Copy exactly, and only, the lines from the one containing "Instruction: Expand the Any tag key dropdown" through the last line of the records below.

-- Material provided follows --

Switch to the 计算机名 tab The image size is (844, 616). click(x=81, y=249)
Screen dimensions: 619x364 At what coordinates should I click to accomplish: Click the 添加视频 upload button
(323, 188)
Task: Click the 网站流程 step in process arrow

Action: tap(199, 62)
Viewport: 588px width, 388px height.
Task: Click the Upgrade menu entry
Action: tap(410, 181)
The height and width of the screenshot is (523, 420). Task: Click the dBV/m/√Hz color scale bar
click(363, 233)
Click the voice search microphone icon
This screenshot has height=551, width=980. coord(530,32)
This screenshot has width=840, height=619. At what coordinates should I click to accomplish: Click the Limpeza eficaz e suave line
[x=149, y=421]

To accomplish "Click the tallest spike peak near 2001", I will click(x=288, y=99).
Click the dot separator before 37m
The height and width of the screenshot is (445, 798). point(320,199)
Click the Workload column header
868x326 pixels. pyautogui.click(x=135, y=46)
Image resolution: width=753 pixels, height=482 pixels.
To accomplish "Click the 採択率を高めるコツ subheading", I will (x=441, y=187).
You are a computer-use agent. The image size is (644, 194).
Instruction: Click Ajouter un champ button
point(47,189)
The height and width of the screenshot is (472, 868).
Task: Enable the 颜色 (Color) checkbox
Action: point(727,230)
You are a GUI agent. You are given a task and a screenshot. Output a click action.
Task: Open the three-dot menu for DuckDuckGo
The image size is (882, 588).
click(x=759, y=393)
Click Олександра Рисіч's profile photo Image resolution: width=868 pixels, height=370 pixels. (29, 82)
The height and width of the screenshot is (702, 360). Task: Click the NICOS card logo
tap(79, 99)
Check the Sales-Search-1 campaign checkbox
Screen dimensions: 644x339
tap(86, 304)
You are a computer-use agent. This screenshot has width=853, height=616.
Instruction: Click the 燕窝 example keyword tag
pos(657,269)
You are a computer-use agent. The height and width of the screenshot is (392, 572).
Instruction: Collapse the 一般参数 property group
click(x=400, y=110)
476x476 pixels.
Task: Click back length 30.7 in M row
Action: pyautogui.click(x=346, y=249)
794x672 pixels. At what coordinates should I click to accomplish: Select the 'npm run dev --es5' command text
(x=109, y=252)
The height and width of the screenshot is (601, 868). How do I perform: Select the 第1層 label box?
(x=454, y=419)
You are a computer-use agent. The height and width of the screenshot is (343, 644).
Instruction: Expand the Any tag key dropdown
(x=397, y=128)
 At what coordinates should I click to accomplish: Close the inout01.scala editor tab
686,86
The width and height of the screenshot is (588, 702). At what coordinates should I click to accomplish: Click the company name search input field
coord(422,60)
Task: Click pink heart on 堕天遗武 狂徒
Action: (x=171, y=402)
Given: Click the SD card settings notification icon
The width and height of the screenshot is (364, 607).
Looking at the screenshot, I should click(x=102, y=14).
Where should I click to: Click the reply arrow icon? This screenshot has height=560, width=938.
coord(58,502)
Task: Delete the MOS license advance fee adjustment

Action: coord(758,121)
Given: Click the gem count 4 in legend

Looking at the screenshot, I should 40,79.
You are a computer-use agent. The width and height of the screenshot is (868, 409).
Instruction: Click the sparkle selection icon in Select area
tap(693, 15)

-- Material provided concluded --

Written solution
Instruction: Expand the Any tag key dropdown
(x=397, y=128)
 At what coordinates should I click to accomplish: Close the inout01.scala editor tab
686,86
The width and height of the screenshot is (588, 702). At what coordinates should I click to accomplish: Click the company name search input field
coord(422,60)
Task: Click pink heart on 堕天遗武 狂徒
Action: (x=171, y=402)
Given: Click the SD card settings notification icon
The width and height of the screenshot is (364, 607).
Looking at the screenshot, I should click(x=102, y=14).
Where should I click to: Click the reply arrow icon? This screenshot has height=560, width=938.
coord(58,502)
Task: Delete the MOS license advance fee adjustment

Action: coord(758,121)
Given: Click the gem count 4 in legend

Looking at the screenshot, I should 40,79.
You are a computer-use agent. The width and height of the screenshot is (868, 409).
Instruction: Click the sparkle selection icon in Select area
tap(693, 15)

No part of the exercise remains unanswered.